* [To do]:
Below this line is a set of entries; quote exactly the lines from the line that contains "Select Ontario from" to the line that contains "Click Preview on the Thyroid card", both lines included.

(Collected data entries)
* * * * *

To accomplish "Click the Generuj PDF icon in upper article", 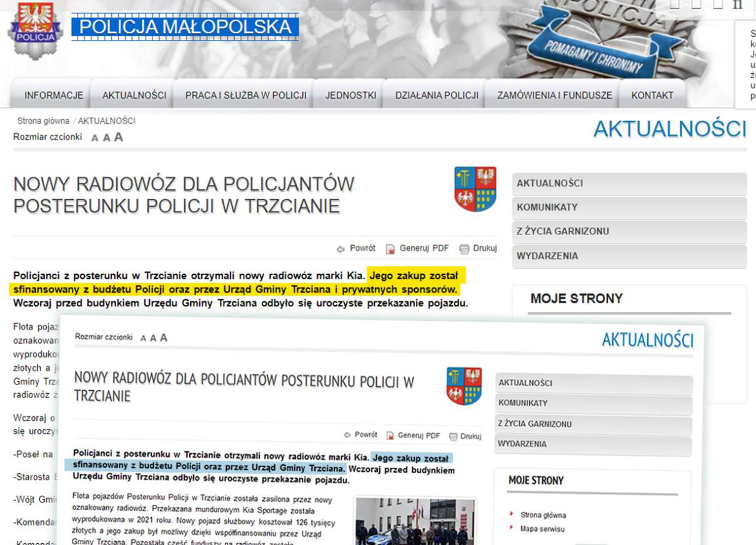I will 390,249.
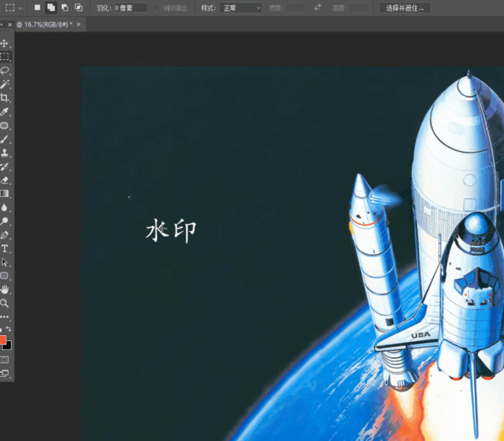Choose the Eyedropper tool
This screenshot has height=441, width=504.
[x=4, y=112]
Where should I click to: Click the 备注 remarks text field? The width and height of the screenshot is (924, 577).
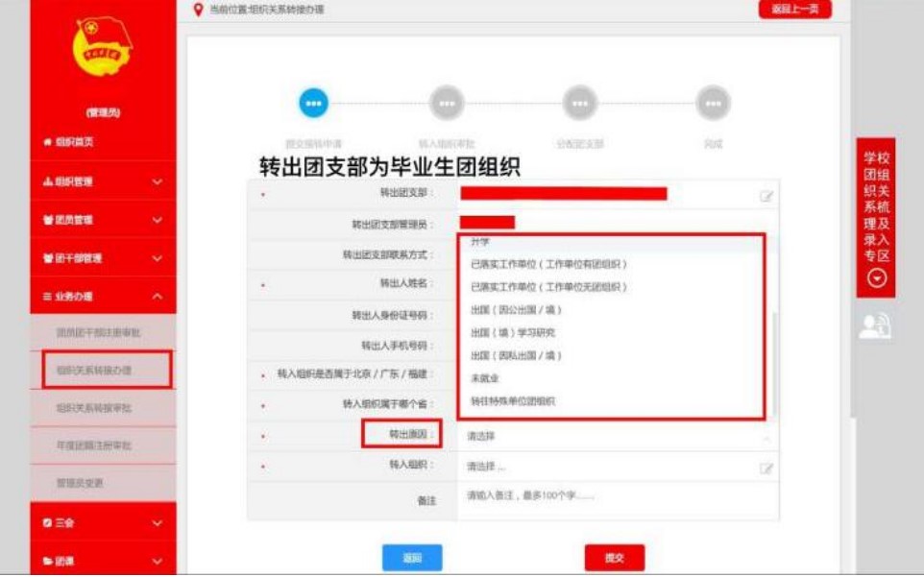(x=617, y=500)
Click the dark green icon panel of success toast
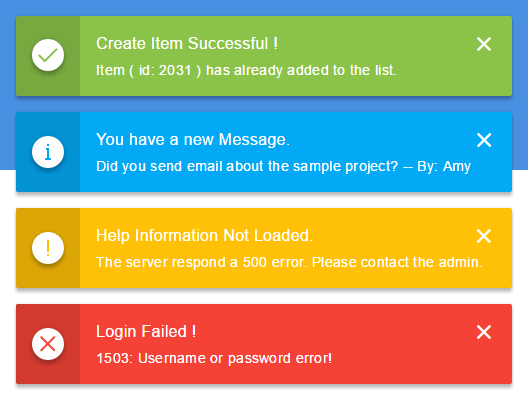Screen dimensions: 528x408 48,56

* * * * *

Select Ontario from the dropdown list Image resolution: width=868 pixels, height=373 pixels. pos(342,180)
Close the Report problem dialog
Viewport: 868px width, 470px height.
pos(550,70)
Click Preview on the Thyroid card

* * * * *

* [Solution for this task]:
Select Ontario from the dropdown list Image resolution: width=868 pixels, height=373 pixels. pos(342,180)
Close the Report problem dialog
Viewport: 868px width, 470px height.
pos(550,70)
Click Preview on the Thyroid card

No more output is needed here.